Recently, I went to a hot, stuffy, dark yoga studio, and the woman thrust an iPad in front of me to register. There wasn’t an “option” -let alone any indication she would be willing to do the data entry herself. I can just imagine her thinking, “All I do is click this mouse”.  Mind you, I work daily on an iPad. Still, asking the public to perform a quick registration on one is short sighted. It’s a clumsy, awful process –I’d never ask anyone to register with anything less than a keypad. But as I did, the program kept rejecting me –passwords didn’t match, a missed field, a button that didn’t work.  Typeface and fields –all too small, which had to be adjusted continuously. Oh, yes, and did should I mention again that she hadn’t turned on the fucking lights? What is this –they hadn’t paid the electric bill? She chastised me:  you should come in earlier!  Well, I had –if I had been allowed to simply pay a fee, sign a waiver, and go take a class.

What irked me was this:  A lack of choices. You HAD to use the iPad, you HAD to provide all the information, you HAD to create an account. And then I realized that if one of our wounded warriors had come in, how the yoga-clerk would have sat idly by, watching him or her fumble, get frustrated –all before going to class. God forbid, one of my veteran friends with limited vision, or anxiety issues should go in. Yeah, disaster time. The yoga-clerk wouldn’t have had either the insight or inclination to say, “Look, go take the class. We can sort through this later.”  Like an info-automaton, she just kept insisting that we go through this process. Rejection after rejection, plus her chastising. Honestly, SHE wasn’t worth it.

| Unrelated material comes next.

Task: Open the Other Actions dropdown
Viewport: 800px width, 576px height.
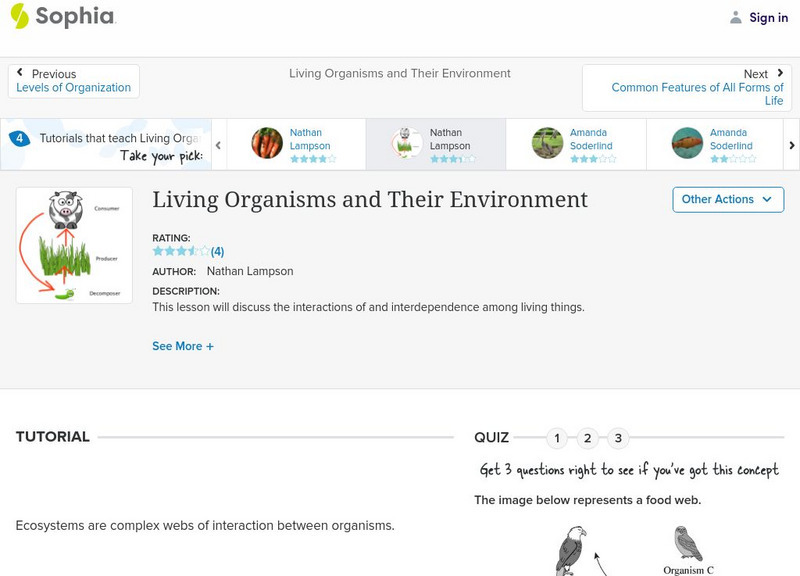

So I did the sensible thing. I went back, rolled my mat (which the teacher had nicely put down for me –I hope she finds a better studio, maybe one with lights), and told her that I had to leave because their computer wouldn’t let me login.  The girl looked on dumbly, only offering,  “The computer is saying….”  Which pretty much says that she wasn’t thinking, and was without a clue that even she had choices on how to handle the registration process. (I’m reminded by many yoga teachers who say that yoga is all about choices. It should be that with the business side of things too).

So here’s the deal:  if you’re going to open a yoga studio, you have to give people CHOICES.  You cannot assume everyone is going to want to give you personal data, because we can’t be sure how secure your firewall is, nor can we be sure that at some point you won’t be hacked, and that our data will either sold or shared by you, used to support some bogus study,  or stolen by sheer thievery. And the other truth is this:  maybe we’re not there for your friendship. Maybe we just want to be an anonymous yogi.

And if you’re going to work with a veteran, you’d damned well better give them a choice because they fought for that right.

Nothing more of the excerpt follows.